Poursuivez le texte sur l'Algérie face aux mutations politiques mondiales à partir de sa dernière phrase.

→ Extrait du document
***

Algérie, fin de partie !

Algérie, fin de partie !

« Dans le monde nouveau qui est désormais le nôtre, la politique locale est ethnique et la politique globale est civilisationnelle. La rivalité entre grandes puissances est remplacée par le choc des civilisations » (1).

Les présidents algériens, une émanation des militaires.

Il est sidérant de constater qu’au milieu des grands bouleversements économiques et géopolitiques que connaît la planète toute entière, une contrée reste immuable face au changement et imperméable devant le développement et le progrès. Comme si « La fin de l’Histoire » chère à Francis Fukuyama (2), qui parlait dans son célèbre ouvrage du sommet de génie humain que représente le développement économique et la puissance politico-militaire américaine, ne se situe plus aux USA mais en Afrique du Nord, précisément en Algérie.

Depuis la chute du bloc communiste, il y a plus d’une vingtaine d’années, le monde connaît des mutations inédites. La fin de la guerre froide a permis à des peuples européens de s’émanciper de la tutelle soviétique, d’autres réclament leur indépendance au sein même de l’Europe occidentale à l’instar des Catalans et des Flamands et des pays jadis connus sous le vocable de « en développement » émergent et deviennent de nouvelles puissances économiques qui contraignent l’Occident à revoir sa stratégie. Les pays du BRIC (Brésil, Russie, Inde et Chine) imposent un nouvel équilibre planétaire. Certes, le capitalisme s’est affirmé comme modèle économique mais les différentes crises qu’il a connues notamment celle de 2008 incitent les États et les organisations à plus de régulation dans les marchés. Parallèlement, la démocratie comme système de gouvernance pénètre dans des sphères géopolitiques jadis connues pour être des dictatures inébranlables, l’Amérique latine en est le meilleur exemple. Quelle belle leçon de démocratie qu’ont donné les États-Unis, cette nation multiethnique, à l’humanité en élisant en 2008, pour la première fois de son histoire et pour la première fois en Occident, un Noir à la plus haute fonction de l’État. L’alternance au pouvoir n’a été que davantage affirmée en France qui bascule à gauche après 17 ans de présidence de droite. C’est le cas au Royaume uni, en Espagne, en Allemagne et dans quasiment tous les pays de culture démocratique. Même le « Monde Arabe », citadelle imprenable de dictature, terreau d’idéologie religieuse rétrograde, terre sainte des polices politiques et foyer permanent de répression, de violence et de corruption et contre toute attente explose. De révolution en contre-révolution, de soulèvement en répression, la partie Nord de l’Afrique bouge et balaye des autocraties trentenaires insupportables pour les peuples qui enfin peuvent respirer à la chute de leurs bourreaux.

***

→ Données enregistrées

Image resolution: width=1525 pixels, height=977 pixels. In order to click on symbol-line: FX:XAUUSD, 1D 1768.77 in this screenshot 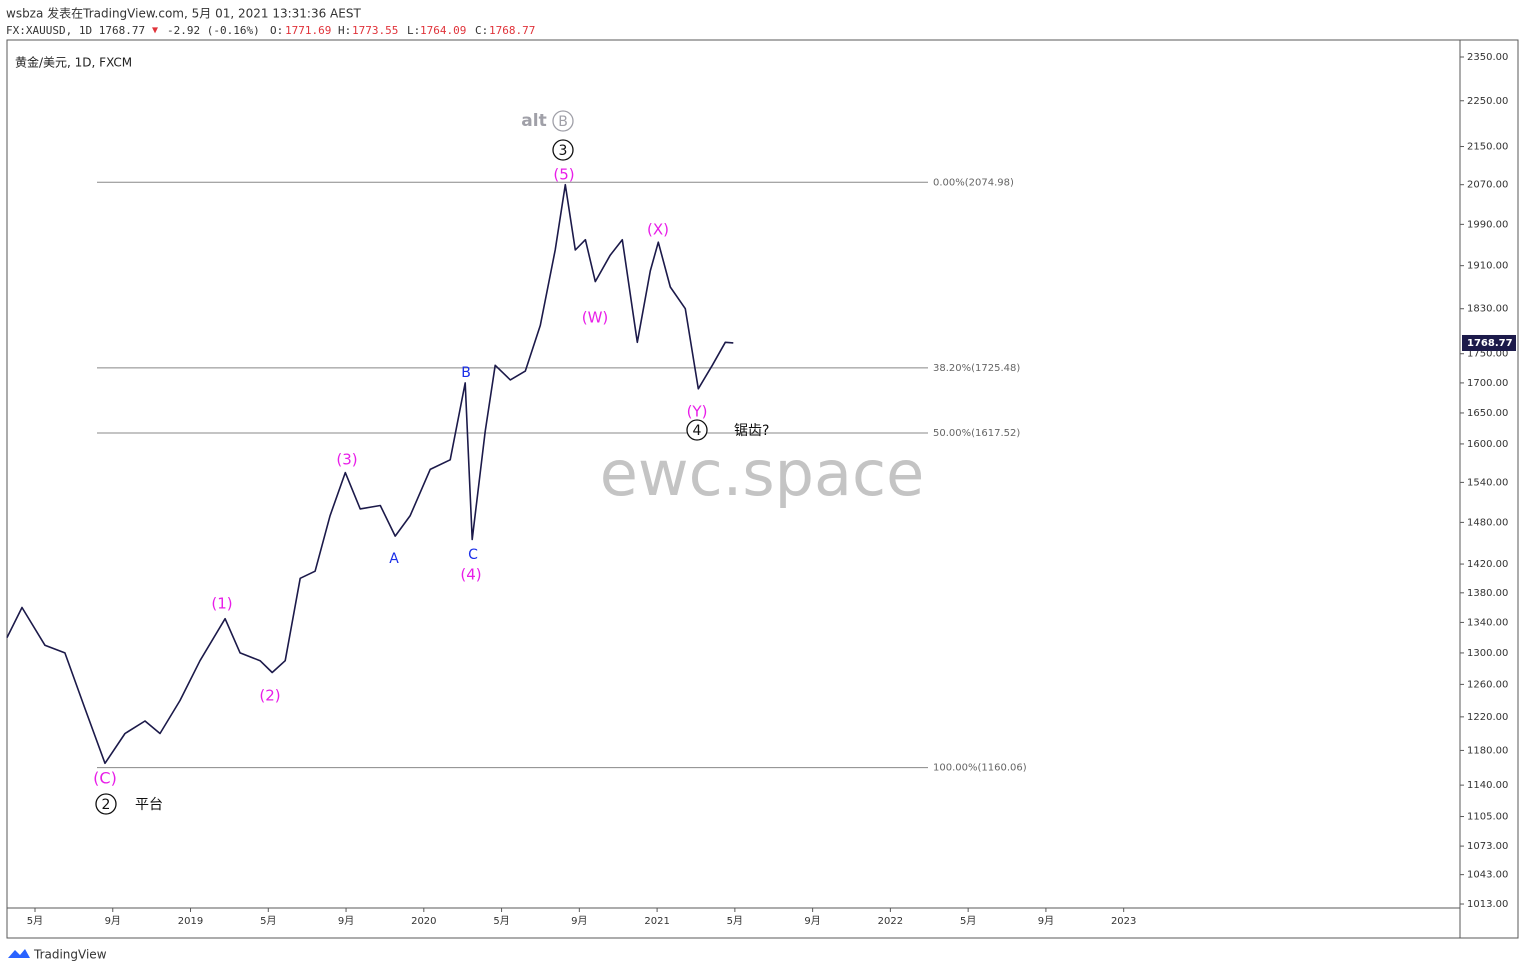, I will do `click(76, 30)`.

***

→ Réponse attendue
La fin du parti unique en Algérie a coïncidé avec la chute du bloc soviétique, mais après plus de deux décennies de bouleversements internationaux et de mutations politiques historiques, ce territoire vaste comme quatre fois la France, riche en matière primaire et en pétrole dix fois plus et avec la moitié en nombre d’habitants reste sclérosé, borné et allergique à tout changement. Comme si l’Algérie existe dans une autre galaxie ou survit à la marge de l’Histoire ! En cinquante année de pseudo indépendance, le même personnel politique grabataire, dépassé par le temps et vomi par les peuples, se régénère et s’accroche encore et encore à un pouvoir qu’il croit intrinsèque, et cela au détriment des ceux qui de droit, à savoir les peuples et de ceux qui ont lutté pour la libération du territoire. L’actuel locataire du « palais présidentiel », après 15 années de gâchis et de fourberie politique adossée à une répression sauvage et à une corruption sans limite, aspire à mourir sur le trône. Et une armada de courtisans, de valets et de politiciens de pacotille, nourris tous à la sève corruptrice du régime, ne cesse de se mettre à plat ventre pour réclamer un quatrième mandat présidentiel, comme si l ‘individu en question n’était pas déjà ministre, putschiste au passage, tenez-vous bien, il y a 50 ans. Et que dire de ses ministres et députés, de ses préfets et sous-préfets, de ses juges et procureurs. Des charognards de tout acabit, qui au nom du socialisme, qui au nom du trotskisme, du berbérisme, du nationalisme ou de l’islamisme, des idéologies vides de sens mais qui servent toujours à des populistes avides, gravitant comme des mouches autour du pot afin d’endormir les habitants le plus longtemps et ainsi tirer le maximum de dividendes tout le temps. Toute cette mascarade politicarde se joue devant « une vaillante » Armée de mercenaires qui s’est accaparée par l’assassinat et la violence des rênes du pouvoir et des richesses du territoire, richesses tellement grandes qu’on achète avec même le silence occidental!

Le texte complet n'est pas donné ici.